* [WORK ITEM]: An exact restatement of every record is required.
------ RECORDS FOR PROCESSING ------
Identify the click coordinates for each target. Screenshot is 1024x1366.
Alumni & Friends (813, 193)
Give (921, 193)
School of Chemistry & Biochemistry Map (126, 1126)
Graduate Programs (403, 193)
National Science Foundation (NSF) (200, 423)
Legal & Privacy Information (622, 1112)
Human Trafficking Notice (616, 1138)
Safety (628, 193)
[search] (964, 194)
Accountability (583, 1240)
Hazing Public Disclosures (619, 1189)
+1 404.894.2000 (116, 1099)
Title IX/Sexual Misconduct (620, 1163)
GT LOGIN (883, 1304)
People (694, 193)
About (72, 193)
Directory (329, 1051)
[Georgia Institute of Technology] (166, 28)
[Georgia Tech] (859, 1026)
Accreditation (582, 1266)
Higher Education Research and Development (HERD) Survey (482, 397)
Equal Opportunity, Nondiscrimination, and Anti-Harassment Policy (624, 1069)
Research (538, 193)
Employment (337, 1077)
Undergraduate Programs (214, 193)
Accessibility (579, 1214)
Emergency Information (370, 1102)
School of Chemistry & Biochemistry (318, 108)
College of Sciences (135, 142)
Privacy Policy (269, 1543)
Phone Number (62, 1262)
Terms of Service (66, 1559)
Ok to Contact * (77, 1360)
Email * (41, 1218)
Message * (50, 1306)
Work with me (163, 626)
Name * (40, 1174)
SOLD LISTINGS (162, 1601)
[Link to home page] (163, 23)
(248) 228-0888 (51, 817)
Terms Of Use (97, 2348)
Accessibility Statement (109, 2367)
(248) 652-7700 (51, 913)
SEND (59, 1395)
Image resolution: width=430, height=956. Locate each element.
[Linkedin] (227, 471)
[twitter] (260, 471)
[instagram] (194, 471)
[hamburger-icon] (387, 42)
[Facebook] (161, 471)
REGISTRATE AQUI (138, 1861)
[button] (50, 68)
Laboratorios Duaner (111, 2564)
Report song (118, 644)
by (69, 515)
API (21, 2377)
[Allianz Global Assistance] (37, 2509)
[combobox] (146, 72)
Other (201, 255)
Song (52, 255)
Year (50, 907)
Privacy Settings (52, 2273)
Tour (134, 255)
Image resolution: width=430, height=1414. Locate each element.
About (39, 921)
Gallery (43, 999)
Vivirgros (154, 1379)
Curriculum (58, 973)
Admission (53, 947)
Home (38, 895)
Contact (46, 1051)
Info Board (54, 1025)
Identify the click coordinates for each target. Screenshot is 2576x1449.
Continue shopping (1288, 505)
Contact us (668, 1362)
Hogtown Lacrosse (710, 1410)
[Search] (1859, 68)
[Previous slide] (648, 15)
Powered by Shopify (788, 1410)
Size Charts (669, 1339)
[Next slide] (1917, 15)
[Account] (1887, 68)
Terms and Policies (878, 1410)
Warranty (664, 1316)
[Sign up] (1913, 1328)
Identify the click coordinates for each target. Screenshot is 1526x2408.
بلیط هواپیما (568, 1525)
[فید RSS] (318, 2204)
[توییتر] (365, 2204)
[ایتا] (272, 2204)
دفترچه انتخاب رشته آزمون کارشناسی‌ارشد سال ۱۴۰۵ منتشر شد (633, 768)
------
* [TASK SOLUTION]:
Identify the click coordinates for each target. Screenshot is 1024x1366.
Alumni & Friends (813, 193)
Give (921, 193)
School of Chemistry & Biochemistry Map (126, 1126)
Graduate Programs (403, 193)
National Science Foundation (NSF) (200, 423)
Legal & Privacy Information (622, 1112)
Human Trafficking Notice (616, 1138)
Safety (628, 193)
[search] (964, 194)
Accountability (583, 1240)
Hazing Public Disclosures (619, 1189)
+1 404.894.2000 (116, 1099)
Title IX/Sexual Misconduct (620, 1163)
GT LOGIN (883, 1304)
People (694, 193)
About (72, 193)
Directory (329, 1051)
[Georgia Institute of Technology] (166, 28)
[Georgia Tech] (859, 1026)
Accreditation (582, 1266)
Higher Education Research and Development (HERD) Survey (482, 397)
Equal Opportunity, Nondiscrimination, and Anti-Harassment Policy (624, 1069)
Research (538, 193)
Employment (337, 1077)
Undergraduate Programs (214, 193)
Accessibility (579, 1214)
Emergency Information (370, 1102)
School of Chemistry & Biochemistry (318, 108)
College of Sciences (135, 142)
Privacy Policy (269, 1543)
Phone Number (62, 1262)
Terms of Service (66, 1559)
Ok to Contact * (77, 1360)
Email * (41, 1218)
Message * (50, 1306)
Work with me (163, 626)
Name * (40, 1174)
SOLD LISTINGS (162, 1601)
[Link to home page] (163, 23)
(248) 228-0888 (51, 817)
Terms Of Use (97, 2348)
Accessibility Statement (109, 2367)
(248) 652-7700 (51, 913)
SEND (59, 1395)
Image resolution: width=430, height=956. Locate each element.
[Linkedin] (227, 471)
[twitter] (260, 471)
[instagram] (194, 471)
[hamburger-icon] (387, 42)
[Facebook] (161, 471)
REGISTRATE AQUI (138, 1861)
[button] (50, 68)
Laboratorios Duaner (111, 2564)
Report song (118, 644)
by (69, 515)
API (21, 2377)
[Allianz Global Assistance] (37, 2509)
[combobox] (146, 72)
Other (201, 255)
Song (52, 255)
Year (50, 907)
Privacy Settings (52, 2273)
Tour (134, 255)
Image resolution: width=430, height=1414. Locate each element.
About (39, 921)
Gallery (43, 999)
Vivirgros (154, 1379)
Curriculum (58, 973)
Admission (53, 947)
Home (38, 895)
Contact (46, 1051)
Info Board (54, 1025)
Identify the click coordinates for each target. Screenshot is 2576x1449.
Continue shopping (1288, 505)
Contact us (668, 1362)
Hogtown Lacrosse (710, 1410)
[Search] (1859, 68)
[Previous slide] (648, 15)
Powered by Shopify (788, 1410)
Size Charts (669, 1339)
[Next slide] (1917, 15)
[Account] (1887, 68)
Terms and Policies (878, 1410)
Warranty (664, 1316)
[Sign up] (1913, 1328)
Identify the click coordinates for each target. Screenshot is 1526x2408.
بلیط هواپیما (568, 1525)
[فید RSS] (318, 2204)
[توییتر] (365, 2204)
[ایتا] (272, 2204)
دفترچه انتخاب رشته آزمون کارشناسی‌ارشد سال ۱۴۰۵ منتشر شد (633, 768)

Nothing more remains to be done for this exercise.